Some other important projects in Abitreenit has been developing own tool with coders to make better online exercises for mobile devices. Also, Abitreenit has covered digitalisation of the Matriculation Exam which continues at least until 2019.
I worked In Abitreenit as a journalist. I formed a small editorial team with a producer and another journalist. My job tasks during those three years varied a lot, that's why it is hard to make a complete list of what I did.
But mainly, I run a web service in general (updated website, read emails, contacted other editorial teams in Yle and so on), did editorial works (wrote, edited, photo-/videographed, published content, managered social media), organised and hosted a live web tv programme. I also assisted in recruit process and co-led a team of summer workers, co-created a campaign, and helped as a journalist a developer team to develop a web app for Yle/Abitreenit.
Humouristic quiz show for radio
2015 | Yle, the Finnish Broadcasting Company
Oivallusviisas (Insightful) is a quiz show that aired in summer 2015 on Yle Radio Suomi which is the most popular radio channel in Finland. The core of the show are old tv and radio clips from the massive archive of Yle. The style of the programme is humouristic. Most clips are either funny or absurd examples from the past. Loose theme for the clip selection process was Not everything was better in the past.
For instance, one sound clip is taken from the 1960s tv news insert that covers the Soviet leader Hrutsev’s visit to Finland. The clip is an absurd example of how unhealthy relationship Finland had with Soviet Russia and how foreign affairs reporting was not critical at all around then.
In every episode, two pre-selected callers compete against each other.
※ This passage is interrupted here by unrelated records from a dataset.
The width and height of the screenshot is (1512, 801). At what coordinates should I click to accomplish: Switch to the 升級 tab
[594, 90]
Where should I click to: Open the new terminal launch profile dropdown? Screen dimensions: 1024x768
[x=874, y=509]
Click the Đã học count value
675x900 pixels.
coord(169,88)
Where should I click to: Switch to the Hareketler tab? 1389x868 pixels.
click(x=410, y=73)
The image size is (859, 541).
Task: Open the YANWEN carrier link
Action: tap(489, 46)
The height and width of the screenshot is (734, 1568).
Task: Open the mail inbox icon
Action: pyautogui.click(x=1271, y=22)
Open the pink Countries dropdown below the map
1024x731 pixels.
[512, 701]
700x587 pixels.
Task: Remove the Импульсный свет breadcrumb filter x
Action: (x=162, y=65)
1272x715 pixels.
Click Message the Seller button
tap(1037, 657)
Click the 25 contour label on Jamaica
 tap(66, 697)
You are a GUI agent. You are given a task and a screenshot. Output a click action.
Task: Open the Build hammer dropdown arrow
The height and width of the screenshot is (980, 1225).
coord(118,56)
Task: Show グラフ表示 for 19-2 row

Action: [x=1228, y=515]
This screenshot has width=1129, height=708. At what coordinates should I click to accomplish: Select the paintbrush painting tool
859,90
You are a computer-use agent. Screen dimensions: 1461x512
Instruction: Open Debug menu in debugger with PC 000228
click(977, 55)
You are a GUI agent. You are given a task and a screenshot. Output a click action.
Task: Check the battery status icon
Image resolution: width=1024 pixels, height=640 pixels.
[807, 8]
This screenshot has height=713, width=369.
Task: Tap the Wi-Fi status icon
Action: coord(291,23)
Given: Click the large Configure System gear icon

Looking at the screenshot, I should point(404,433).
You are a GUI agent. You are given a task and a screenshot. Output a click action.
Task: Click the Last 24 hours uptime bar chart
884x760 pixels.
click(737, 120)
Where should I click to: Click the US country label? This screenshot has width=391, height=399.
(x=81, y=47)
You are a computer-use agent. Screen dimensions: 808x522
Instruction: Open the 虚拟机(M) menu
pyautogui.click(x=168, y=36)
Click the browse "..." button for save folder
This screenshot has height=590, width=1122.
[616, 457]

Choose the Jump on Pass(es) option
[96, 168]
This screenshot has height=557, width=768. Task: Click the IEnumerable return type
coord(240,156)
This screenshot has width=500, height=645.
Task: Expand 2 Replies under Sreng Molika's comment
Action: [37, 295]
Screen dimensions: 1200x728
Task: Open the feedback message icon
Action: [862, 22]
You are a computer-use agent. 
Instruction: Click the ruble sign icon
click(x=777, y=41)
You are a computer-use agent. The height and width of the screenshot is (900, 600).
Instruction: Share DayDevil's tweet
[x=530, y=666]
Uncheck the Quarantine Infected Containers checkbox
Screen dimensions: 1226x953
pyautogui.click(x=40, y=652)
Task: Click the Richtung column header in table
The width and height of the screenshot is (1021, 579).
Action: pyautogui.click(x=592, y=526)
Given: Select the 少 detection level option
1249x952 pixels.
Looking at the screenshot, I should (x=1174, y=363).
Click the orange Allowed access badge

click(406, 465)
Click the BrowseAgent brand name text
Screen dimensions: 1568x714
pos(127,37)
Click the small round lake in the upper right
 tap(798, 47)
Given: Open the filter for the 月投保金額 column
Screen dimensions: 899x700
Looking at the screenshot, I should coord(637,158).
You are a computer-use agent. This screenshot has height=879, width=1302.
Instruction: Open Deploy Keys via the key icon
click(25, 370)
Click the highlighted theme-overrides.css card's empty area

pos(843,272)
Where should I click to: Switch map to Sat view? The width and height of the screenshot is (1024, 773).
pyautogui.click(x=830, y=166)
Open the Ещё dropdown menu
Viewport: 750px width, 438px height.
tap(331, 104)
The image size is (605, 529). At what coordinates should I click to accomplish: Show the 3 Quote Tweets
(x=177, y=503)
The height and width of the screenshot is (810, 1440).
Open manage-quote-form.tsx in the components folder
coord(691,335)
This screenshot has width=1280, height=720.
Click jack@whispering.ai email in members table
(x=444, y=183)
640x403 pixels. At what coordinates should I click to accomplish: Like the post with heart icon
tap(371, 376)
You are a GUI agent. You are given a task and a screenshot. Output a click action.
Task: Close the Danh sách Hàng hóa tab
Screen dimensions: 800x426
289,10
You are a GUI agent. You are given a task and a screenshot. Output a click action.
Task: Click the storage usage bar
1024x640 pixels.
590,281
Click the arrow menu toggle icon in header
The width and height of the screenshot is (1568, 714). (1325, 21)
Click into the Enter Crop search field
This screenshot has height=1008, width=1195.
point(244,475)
Hosts may help the competitors or mislead. Even though Oivallusviisas is a real competition, the most important thing of the programme is chat between hosts and callers. Also, competitors memories, opinions, and reactions related to heard sound clips are playing important role.
I was part of the team as a journalist. My main tasks were ideation, finding the clips, scriptwriting, selecting the contesters, and editing. The team also included a producer, another journalist, a sound editor, and two hosts.
Link: Oivallusviisas on Yle Areena streaming service
2014—2017 | Yle, the Finnish Broadcasting Company
How Facebook and others build profiles of us for advertisers
Could you be a crime scene investigator?
During 3 years I worked for Yle, I published over 90 articles there. My topics varied from history and science to learning and culture. Here is a few of those articles linked.
All my published articles are listed under my Yle profile page
https://yle.fi/aihe/profiili/leo-kosola
What you should know about big data, data mining, and data fusion?
Carbon nanotubes may revolutionize mobile phones
Synthetic speech saved Stephen Hawking - and soon it can replace your poor language skills
The award-winning wine grows with Baroque music - How plants react to sound?
Two weekly published newspapers
2014 | Hämeen paikallismedia Oy
Keski-Häme is subscription based print newspaper distributed in Hauho, Lammi, Hämeenkoski and Tuulos area in Finland. Etelä-Hämeen lehti (now known as Hämeenkulma) is also subscription based print newspaper and distributed in Hausjärvi and Kärkölä area.
Both newspapers are quite small and only covering topics relevant for people living in those areas.
I worked for Hämeen paikallismedia for one summer. The team consisted another summer journalist, an editor-in-chief, two temporary journalists. My role was to generate story ideas, conduct interviews, write, photograph and both plan the structure of every paper and make the layout with other journalists.